Otra modalidad es cuando no tengo plata para comprar libros nuevos, ni ganas de ir hasta Corrientes a hacerme de saldos baratos, y entonces me reclino sobre mi biblioteca. Este procedimiento puede desembocar en la lectura de algún libro que tenía virgen desde hace tiempo, pero sobre todo en relecturas, en especial de libros gordos que me ocupan varios días, como para demorar el deseo de comprar un libro nuevo y disimular así mi desdicha económica.


El tercer camino conduce directamente al azar. Por ejemplo, este fin de semana, por razones imprevistas y levemente laborales, releí Diario íntimo, de Benjamin Constant, en la traducción de Jorge Salvetti para Selecciones de Amadeo Mandarino (Buenos Aires, 2006). Roland Barthes decía que el encanto de Proust residía en que al releerlo, “siempre me salteo diferentes párrafos”. En mi caso, habita en reencontrar viejos subrayados, sin entender muy bien el criterio por el que llegaron a estar allí (hoy subrayaría otras cosas y dejaría sin marcar varios de los recalcados). Sin mencionar, además, que –tampoco sé por qué– suelo subrayar sólo los libros de ensayo y muy raramente los de ficción. Sin embargo Diario íntimo está lleno de marcas (a menos que hubiese tomado a un diario como no-ficción, grave error que no me veo cometiendo). Curioso. Menos curioso fue reencontrarme con frases de Constant ácidas y perfectas, pequeñas observaciones sobre Goethe, D’Alembert o Schelling que vuelven al libro encantador e inteligente. Aquí algunas de las reflexiones de Constant: “Una observación ingeniosa de Schiller es que en el estilo los verbos son más animados que los sustantivos, así amar es más activo que el amor, el vivir que la vida, el morir que la muerte. Los verbos se expresan siempre en presente, los sustantivos más bien en pasado”. O también: “El francés y el inglés nos dicen: ‘Miren cómo describo los objetos’. El alemán: ‘Miren cómo me impresionan los objetos’”. Y finalmente: “Toda filosofía de la que no pueda hacerse un vaudeville o una novela no nos agrada a nosotros los franceses”.
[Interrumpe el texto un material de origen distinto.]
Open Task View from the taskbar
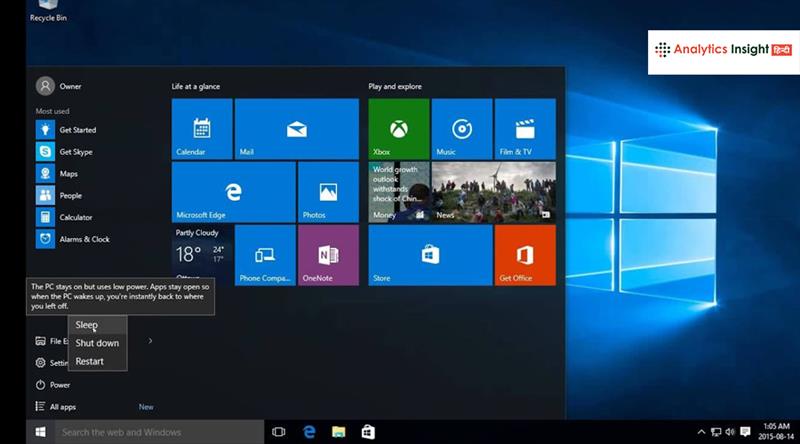coord(279,432)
Alentado por la relectura, busco en mi biblioteca Cecilia, siempre de Constant, en la traducción de Silvina Bullrich para Emecé de mediados de los 50. Pero es en vano, no lo encuentro. Sé que lo tengo, recuerdo perfectamente dónde y cuándo lo compré, cuando lo leí (hace unos diez años), y hasta creo recordar en qué estante debería estar. Pero no es el caso. Aparece –vaya uno a saber por qué en ese estante– Maurice Blanchot. El ejercicio de la paciencia, de Sergio Cueto, publicado por Beatriz Viterbo, que leí en cuanto salió, en 1997, y del que guardo el mejor de los recuerdos. Allí voy.